A random thought greater than 140 characters

“The greatest challenge to implementing social media within any organization is the willingness for that organization to accept the cultural change that will ultimately occur. And occur dramatically and at a rapid pace. Social media holds a mirror up to an organization from the external customers/clients/constituents that shows an authentic, and sometimes unexpected, face.”

Viral is Not Social. It is a Virus

You are a Marketing Manager. Your budget has been cut dramatically. Solution: look for a mechanism to get your "advertisement" shown to as many people as possible, without paying for TV placement.

Enter: video viral marketing. Copy an idea, write a short script, film with actors. Pop onto Youtube, initiate the viral campaign.

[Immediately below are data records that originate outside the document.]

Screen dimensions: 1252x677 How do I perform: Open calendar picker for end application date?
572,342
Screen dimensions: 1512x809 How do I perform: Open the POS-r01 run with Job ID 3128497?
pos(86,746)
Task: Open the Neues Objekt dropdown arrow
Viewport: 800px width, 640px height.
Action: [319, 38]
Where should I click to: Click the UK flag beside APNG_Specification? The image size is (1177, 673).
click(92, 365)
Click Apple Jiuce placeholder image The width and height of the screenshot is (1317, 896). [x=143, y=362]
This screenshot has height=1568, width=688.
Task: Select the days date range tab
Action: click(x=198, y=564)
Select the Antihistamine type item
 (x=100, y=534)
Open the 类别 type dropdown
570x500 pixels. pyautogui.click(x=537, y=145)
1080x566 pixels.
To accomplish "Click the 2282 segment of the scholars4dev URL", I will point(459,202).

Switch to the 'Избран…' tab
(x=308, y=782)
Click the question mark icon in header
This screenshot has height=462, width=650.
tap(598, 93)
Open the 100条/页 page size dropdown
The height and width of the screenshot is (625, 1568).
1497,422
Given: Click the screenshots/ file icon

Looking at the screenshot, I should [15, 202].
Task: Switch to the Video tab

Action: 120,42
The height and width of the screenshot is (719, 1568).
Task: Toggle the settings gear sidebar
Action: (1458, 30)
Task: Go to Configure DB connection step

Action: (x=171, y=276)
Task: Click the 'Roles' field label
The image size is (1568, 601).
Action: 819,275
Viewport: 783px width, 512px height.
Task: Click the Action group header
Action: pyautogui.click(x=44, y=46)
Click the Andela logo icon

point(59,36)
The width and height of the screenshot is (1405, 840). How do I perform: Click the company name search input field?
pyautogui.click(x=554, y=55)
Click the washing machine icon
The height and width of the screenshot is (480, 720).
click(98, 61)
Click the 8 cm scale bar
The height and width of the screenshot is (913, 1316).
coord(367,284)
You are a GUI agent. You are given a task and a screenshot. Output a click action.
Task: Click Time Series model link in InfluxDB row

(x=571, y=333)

The only difference from traditional TV advertising is the cost. Production outlay, and that is about it. ROI: easy: saving hundreds of thousands of dollars on TV (and potentially radio) advertising. In the case of xxxMan (not going to provide too much juice), nearly 45000 views I would consider as epic fail.

On the face of it, if you present this advertisement as a bit of fun; make it slightly obvious it’s not real. Cool.

But this is not social media. Or positive in a sharing culture. There is no people to people connection between the company and it’s customers. Sure, it may generate both positive and negative comments in YouTube and the internet. The agency may respond and behalf of the customer. This is not social media nor a sharing culture.

People trust and like to speak to people. Put the best people in your organisation up front, and support them.

Viral is not Social, it is just a Virus.